Sequoia è ugualmente ostinata nel voler massimizzare i profitti che vengono dalle sue aziende più performanti. A differenza di altre società di venture, che tengono i fondi di investimento per dieci anni. Sequoia spesso cerca dei modi per allungare la vita della partnership, arrivando anche a 16-17 anni. Sequoia ha tenuto le azioni Google per quasi due anni dopo che l’azienda è stata quotata in Borsa; e negli anni Novanta ha resistito ancora di più con Yahoo!.
Di questa ostinazione ne sa qualcosa ServiceNow, un’azienda software che fornisce servizi di help-desk ai clienti aziendali. Nel luglio 2011 un pretendente inaspettato si è offerto di acquistare l’azienda per 2.5 miliardi di dollari. Sequoia era diventata un investitore
importante alla fine del 2009, guidando una campagna di raccolta fondi di 41 milioni di dollari, e Leone era entrato nel consiglio di amministrazione. Uscire e incassare in quel momento avrebbe portato a Sequoia un ritorno del 10 a 1 rispetto all’investimento.
Ai dirigenti di ServiceNow quell’offerta è parsa allettante. Solo Leone l’ha considerata offensiva. Mettendo insieme un gruppetto di colleghi, Leone ha elaborato un’analisi di 12 pagine, concludendo che i dirigenti avrebbero svenduto l’azienda anche se la valutazione fosse stata fissata in 4 miliardi di dollari. Ai suoi occhi ServiceNow, pur essendo ancora nella parte iniziale della curva di crescita, per il solo fatto di partecipare a un settore in rapido sviluppo quale era il software-come-servizio, era un’azienda con un potenziale di gran lunga superiore a quello che gli esterni erano in grado di vedere.

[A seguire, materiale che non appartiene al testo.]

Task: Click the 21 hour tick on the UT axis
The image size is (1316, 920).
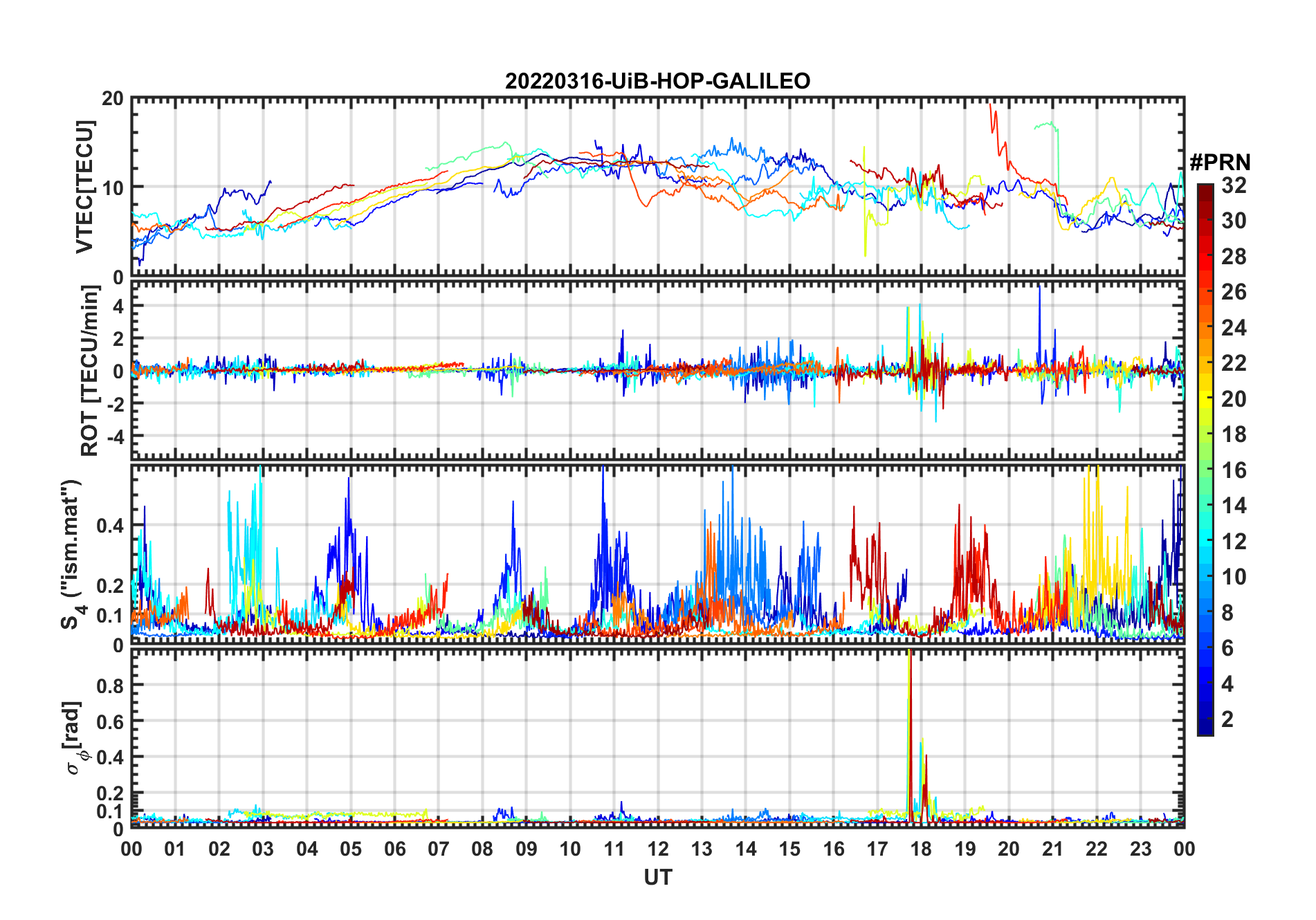Action: point(1052,849)
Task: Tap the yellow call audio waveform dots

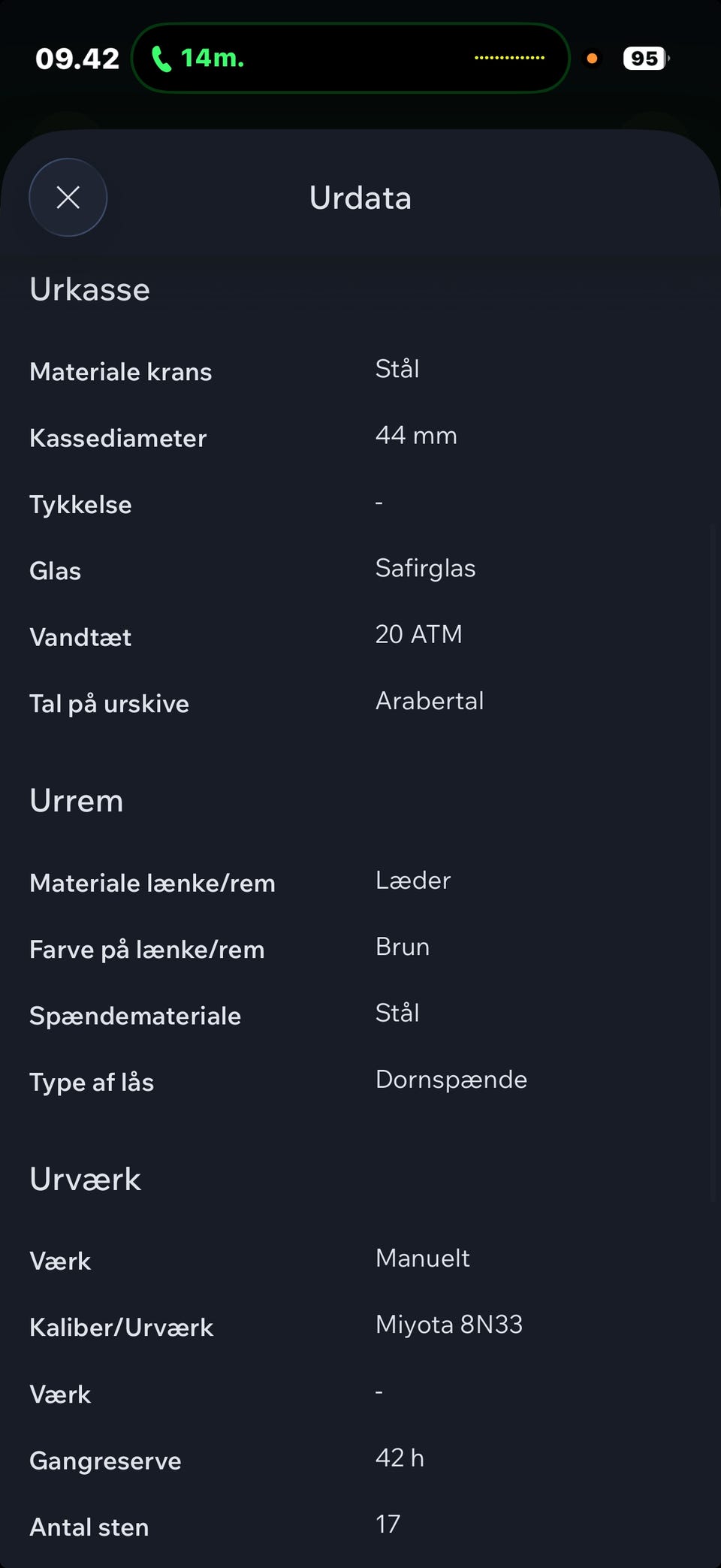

Si è discusso un po’ e alla fine ServiceNow ha rifiutato l’offerta. Un anno dopo l’azienda è stata quotata in Borsa, con una valutazione di 2 miliardi di dollari. Lo sdegno di Leone è parso un po’ fuori luogo, finché le azioni ServiceNow non sono decollate dopo l’Ipo. Valore di mercato attuale: 8.3 miliardi di dollari.
La semplice matematica ci dimostra che la testardaggine di Leone ha portato agli azionisti di ServiceNow, e tra questi c’è anche il fondatore dell’azienda Fred Luddy, 6 miliardi di dollari in più. Ma dietro c’è qualcosa di più primitivo: la gente come Leone ricorda quei ragazzi ricchi della piscina, che stavano lì a godersi la vita. Non c’è motivo di rallentare, finché i vecchi rivali non saranno stati lasciati molto indietro, a mangiare la polvere.